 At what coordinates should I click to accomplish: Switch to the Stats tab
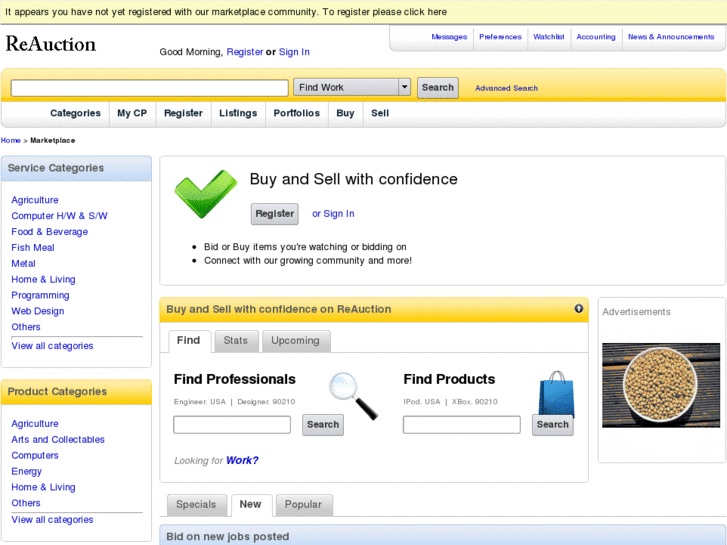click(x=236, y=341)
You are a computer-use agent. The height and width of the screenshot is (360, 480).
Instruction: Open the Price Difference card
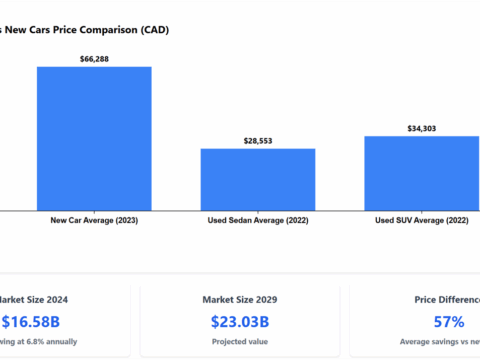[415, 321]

※

**WORK ITEM**
All of the records above should be written out exactly, with the pictures left out.

**TASK ANSWER**
 At what coordinates should I click to accomplish: Switch to the Stats tab
click(x=236, y=341)
You are a computer-use agent. The height and width of the screenshot is (360, 480).
Instruction: Open the Price Difference card
[415, 321]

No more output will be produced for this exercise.